Images singulières : « Impossible de nier l’évidence »

Plus explicites, et visiblement très peinés, Valérie Laquittant et Gilles Favier, les organisateurs d’Images singulières, ont expliqué leur décision dans ces termes : « Nous avons retardé chaque jour le moment de devoir écrire ce message mais cette fois-ci impossible de nier l’évidence : le festival ImageSingulières ne pourra avoir lieu cette année. Impossible de compresser les délais de production, scénarisation et installation des différentes expositions et projections, tout en ne sachant pas comment et quand nous allons sortir de cette crise sanitaire inédite et douloureuse. Une immense impression de gâchis nous submerge, avec tout le travail de l’équipe, depuis des mois, qui devient inutile » Seront toutefois maintenus quelques événements notamment la résidence de Clémentine Schneidermann, et les différents prix du festival. Une partie des propositions faites à l’occasion de cette douzième édition seront reprises durant la saison 2020/2021 à la Maison de l’Image Documentaire.

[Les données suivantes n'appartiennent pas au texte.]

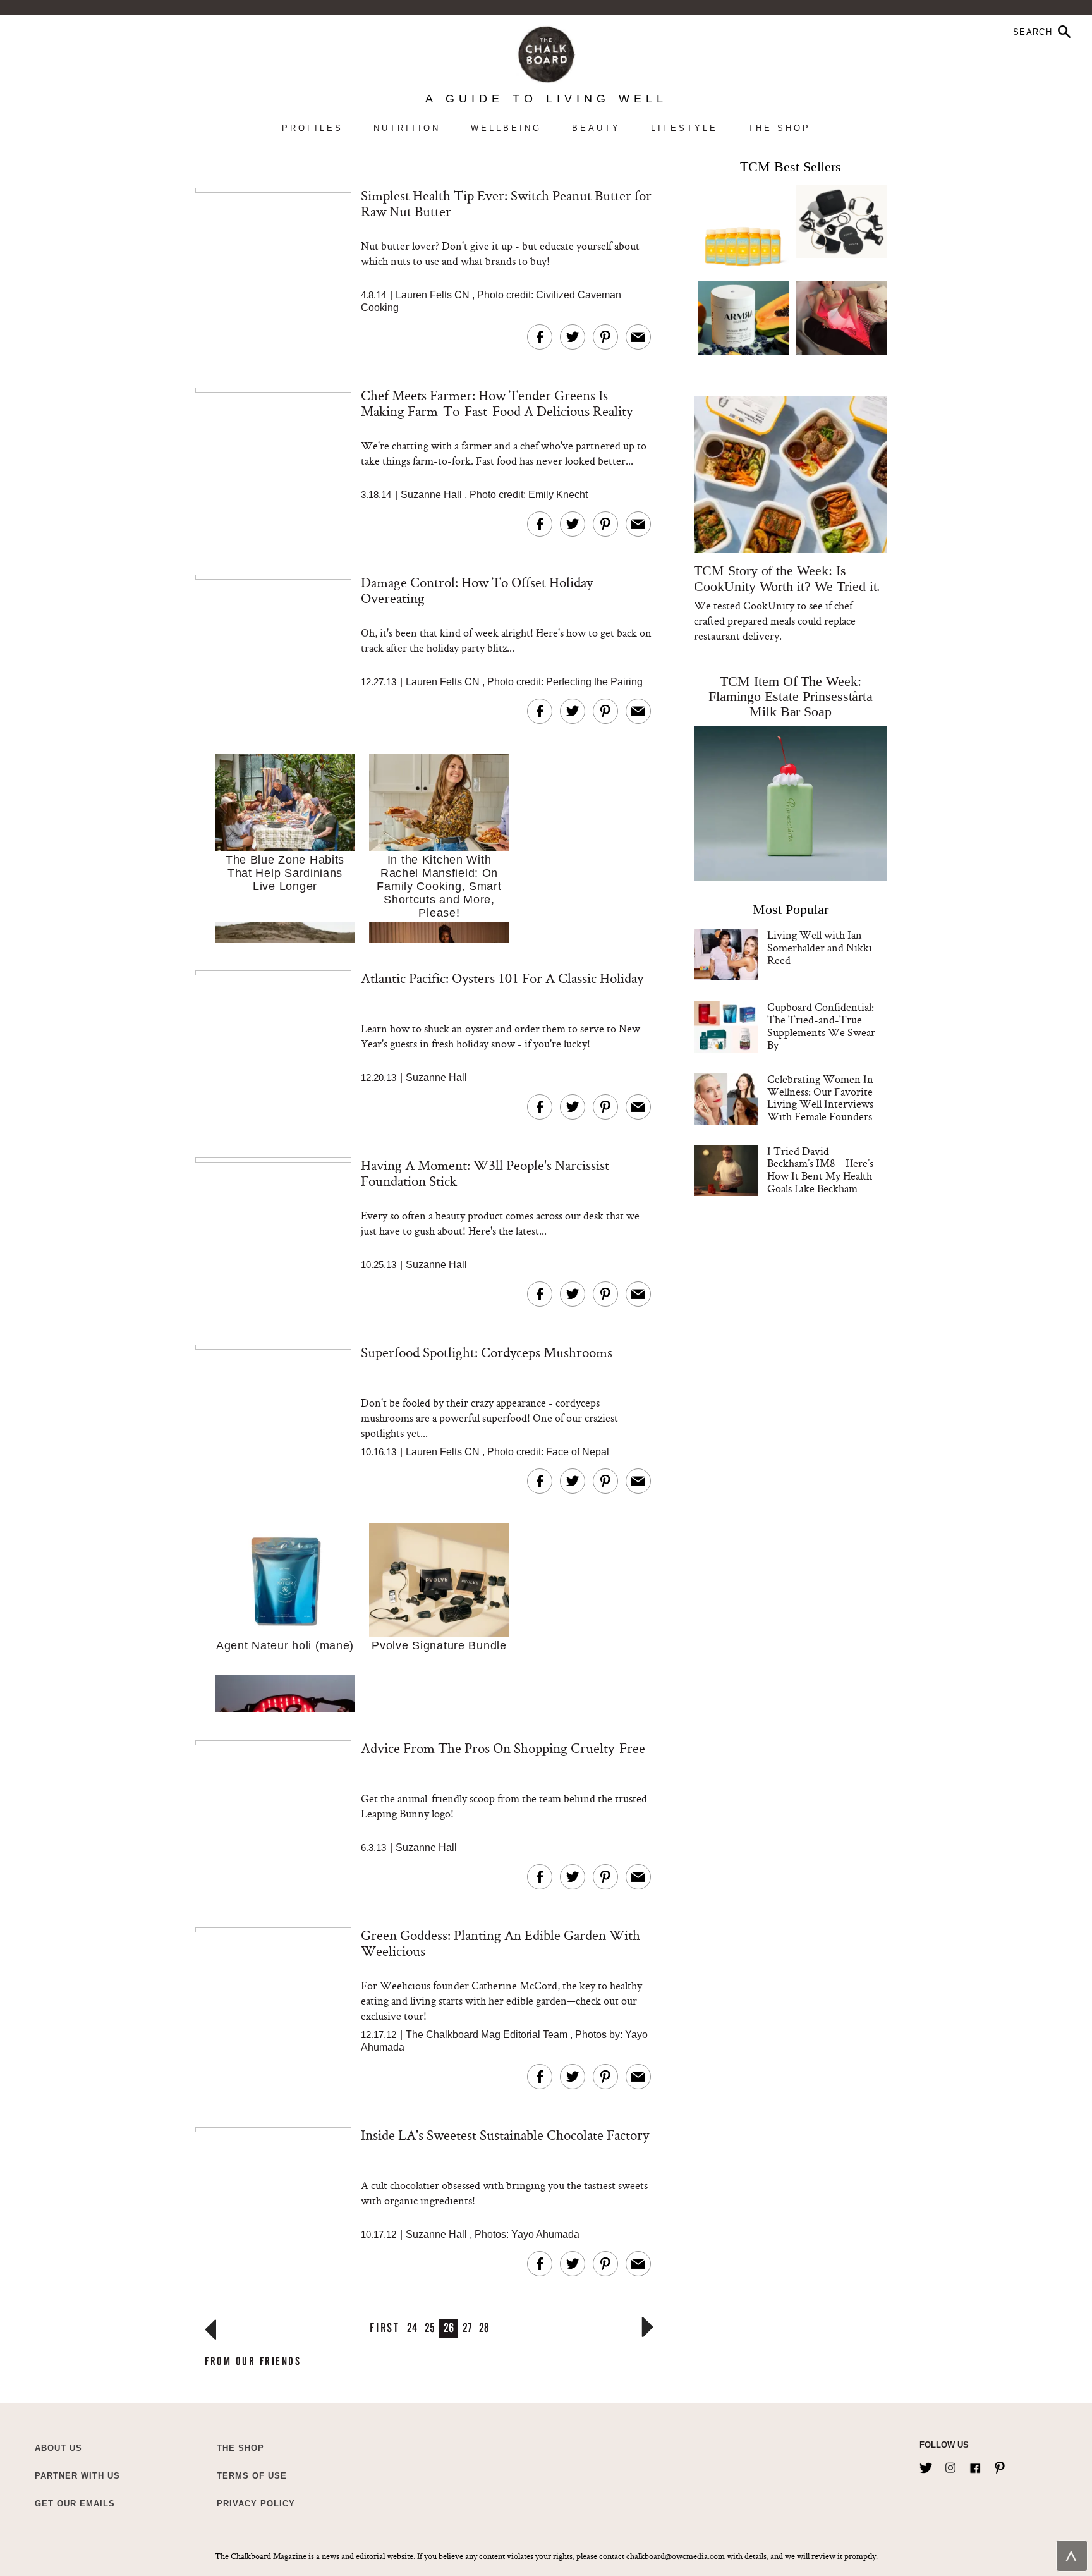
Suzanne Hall (431, 494)
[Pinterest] (999, 2465)
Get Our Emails (75, 2503)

«Nous nous devons d’être là, cet été !»

Dans une interview au « Figaro », le directeur des prestigieuses rencontres photographiques d’Arles, Sam Stourdzé [dont c’est la dernière édition, avant d’intégrer la Villa Médicis à Rome] a expliqué avoir passé, avec son équipe, « toute l’organisation du festival au crible de cette situation inédite. Le moral est bon, nous sommes très combatifs, tous solidaires autour du festival, motivés à le faire, coûte que coûte. Bien sûr, il faudra revoir certains projets, repenser la production, notamment des expositions qui nous viennent de zones totalement bloquées: nous travaillons avec l’Amérique du Nord, l’Asie, l’Italie, l’Europe de l’est, l’Afrique… »
Programmés début juillet pour la semaine d’ouverture (29 juin au 5 juillet) et ouvertes au public (jusqu’au 23 septembre), la manifestation présentera une exposition sur l’architecte Charlotte Perriand, sur Stéphan Gladieu et sa série sur la Corée, sur Raymond Cauchetier, le grand photographe de la Nouvelle vague.